------ Records for the exercise ------
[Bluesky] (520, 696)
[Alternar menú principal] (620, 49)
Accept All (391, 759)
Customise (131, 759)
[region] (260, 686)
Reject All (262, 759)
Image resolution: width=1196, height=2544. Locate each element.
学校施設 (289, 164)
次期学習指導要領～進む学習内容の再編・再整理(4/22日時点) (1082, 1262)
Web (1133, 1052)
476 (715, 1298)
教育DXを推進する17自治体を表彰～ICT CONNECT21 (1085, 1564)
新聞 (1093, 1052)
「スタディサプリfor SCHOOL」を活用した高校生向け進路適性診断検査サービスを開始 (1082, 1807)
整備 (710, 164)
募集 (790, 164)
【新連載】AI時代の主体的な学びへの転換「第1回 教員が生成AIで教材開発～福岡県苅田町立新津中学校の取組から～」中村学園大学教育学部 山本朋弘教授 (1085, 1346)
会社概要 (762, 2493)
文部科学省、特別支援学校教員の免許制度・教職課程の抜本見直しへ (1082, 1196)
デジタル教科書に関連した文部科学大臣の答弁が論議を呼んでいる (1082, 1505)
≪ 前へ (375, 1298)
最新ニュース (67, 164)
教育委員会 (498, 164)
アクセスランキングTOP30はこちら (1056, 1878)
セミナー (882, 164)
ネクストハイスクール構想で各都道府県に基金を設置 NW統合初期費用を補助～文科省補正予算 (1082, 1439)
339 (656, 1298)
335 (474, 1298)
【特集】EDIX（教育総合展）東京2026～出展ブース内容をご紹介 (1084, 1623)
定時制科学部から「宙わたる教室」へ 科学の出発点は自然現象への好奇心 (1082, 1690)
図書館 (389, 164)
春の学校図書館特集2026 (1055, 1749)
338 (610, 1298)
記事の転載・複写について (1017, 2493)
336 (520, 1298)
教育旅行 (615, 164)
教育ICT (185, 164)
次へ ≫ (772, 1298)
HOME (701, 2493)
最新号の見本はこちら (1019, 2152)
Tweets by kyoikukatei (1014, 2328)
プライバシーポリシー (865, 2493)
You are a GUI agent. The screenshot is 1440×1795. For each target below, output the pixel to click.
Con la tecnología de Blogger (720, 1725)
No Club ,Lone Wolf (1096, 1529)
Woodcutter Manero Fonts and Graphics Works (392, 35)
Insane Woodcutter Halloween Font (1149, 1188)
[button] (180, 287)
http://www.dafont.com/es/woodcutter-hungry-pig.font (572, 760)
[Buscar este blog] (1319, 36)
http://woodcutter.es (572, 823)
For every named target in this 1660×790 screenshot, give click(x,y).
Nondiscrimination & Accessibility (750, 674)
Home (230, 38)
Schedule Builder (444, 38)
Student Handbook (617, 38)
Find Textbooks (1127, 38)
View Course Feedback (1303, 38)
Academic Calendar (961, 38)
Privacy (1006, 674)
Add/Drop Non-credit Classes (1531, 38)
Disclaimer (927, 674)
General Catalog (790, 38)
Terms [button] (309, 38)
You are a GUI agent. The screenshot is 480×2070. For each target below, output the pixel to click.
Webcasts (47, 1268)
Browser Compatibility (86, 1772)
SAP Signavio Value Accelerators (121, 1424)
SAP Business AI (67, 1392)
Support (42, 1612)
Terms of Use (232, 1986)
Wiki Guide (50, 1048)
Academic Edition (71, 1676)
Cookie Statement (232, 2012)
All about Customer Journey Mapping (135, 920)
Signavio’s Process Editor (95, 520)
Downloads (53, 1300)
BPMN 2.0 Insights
------
## Aim of the exercise
Format all of the entries above as a JSON list of strings with one string per line, omitting any blank lines.

## Exercise response
[
  "[Bluesky] (520, 696)",
  "[Alternar menú principal] (620, 49)",
  "Accept All (391, 759)",
  "Customise (131, 759)",
  "[region] (260, 686)",
  "Reject All (262, 759)",
  "Image resolution: width=1196, height=2544. Locate each element.",
  "学校施設 (289, 164)",
  "次期学習指導要領～進む学習内容の再編・再整理(4/22日時点) (1082, 1262)",
  "Web (1133, 1052)",
  "476 (715, 1298)",
  "教育DXを推進する17自治体を表彰～ICT CONNECT21 (1085, 1564)",
  "新聞 (1093, 1052)",
  "「スタディサプリfor SCHOOL」を活用した高校生向け進路適性診断検査サービスを開始 (1082, 1807)",
  "整備 (710, 164)",
  "募集 (790, 164)",
  "【新連載】AI時代の主体的な学びへの転換「第1回 教員が生成AIで教材開発～福岡県苅田町立新津中学校の取組から～」中村学園大学教育学部 山本朋弘教授 (1085, 1346)",
  "会社概要 (762, 2493)",
  "文部科学省、特別支援学校教員の免許制度・教職課程の抜本見直しへ (1082, 1196)",
  "デジタル教科書に関連した文部科学大臣の答弁が論議を呼んでいる (1082, 1505)",
  "≪ 前へ (375, 1298)",
  "最新ニュース (67, 164)",
  "教育委員会 (498, 164)",
  "アクセスランキングTOP30はこちら (1056, 1878)",
  "セミナー (882, 164)",
  "ネクストハイスクール構想で各都道府県に基金を設置 NW統合初期費用を補助～文科省補正予算 (1082, 1439)",
  "339 (656, 1298)",
  "335 (474, 1298)",
  "【特集】EDIX（教育総合展）東京2026～出展ブース内容をご紹介 (1084, 1623)",
  "定時制科学部から「宙わたる教室」へ 科学の出発点は自然現象への好奇心 (1082, 1690)",
  "図書館 (389, 164)",
  "春の学校図書館特集2026 (1055, 1749)",
  "338 (610, 1298)",
  "記事の転載・複写について (1017, 2493)",
  "336 (520, 1298)",
  "教育旅行 (615, 164)",
  "教育ICT (185, 164)",
  "次へ ≫ (772, 1298)",
  "HOME (701, 2493)",
  "最新号の見本はこちら (1019, 2152)",
  "Tweets by kyoikukatei (1014, 2328)",
  "プライバシーポリシー (865, 2493)",
  "You are a GUI agent. The screenshot is 1440×1795. For each target below, output the pixel to click.",
  "Con la tecnología de Blogger (720, 1725)",
  "No Club ,Lone Wolf (1096, 1529)",
  "Woodcutter Manero Fonts and Graphics Works (392, 35)",
  "Insane Woodcutter Halloween Font (1149, 1188)",
  "[button] (180, 287)",
  "http://www.dafont.com/es/woodcutter-hungry-pig.font (572, 760)",
  "[Buscar este blog] (1319, 36)",
  "http://woodcutter.es (572, 823)",
  "For every named target in this 1660×790 screenshot, give click(x,y).",
  "Nondiscrimination & Accessibility (750, 674)",
  "Home (230, 38)",
  "Schedule Builder (444, 38)",
  "Student Handbook (617, 38)",
  "Find Textbooks (1127, 38)",
  "View Course Feedback (1303, 38)",
  "Academic Calendar (961, 38)",
  "Privacy (1006, 674)",
  "Add/Drop Non-credit Classes (1531, 38)",
  "Disclaimer (927, 674)",
  "General Catalog (790, 38)",
  "Terms [button] (309, 38)",
  "You are a GUI agent. The screenshot is 480×2070. For each target below, output the pixel to click.",
  "Webcasts (47, 1268)",
  "Browser Compatibility (86, 1772)",
  "SAP Signavio Value Accelerators (121, 1424)",
  "SAP Business AI (67, 1392)",
  "Support (42, 1612)",
  "Terms of Use (232, 1986)",
  "Wiki Guide (50, 1048)",
  "Academic Edition (71, 1676)",
  "Cookie Statement (232, 2012)",
  "All about Customer Journey Mapping (135, 920)",
  "Signavio’s Process Editor (95, 520)",
  "Downloads (53, 1300)",
  "BPMN 2.0 Insights"
]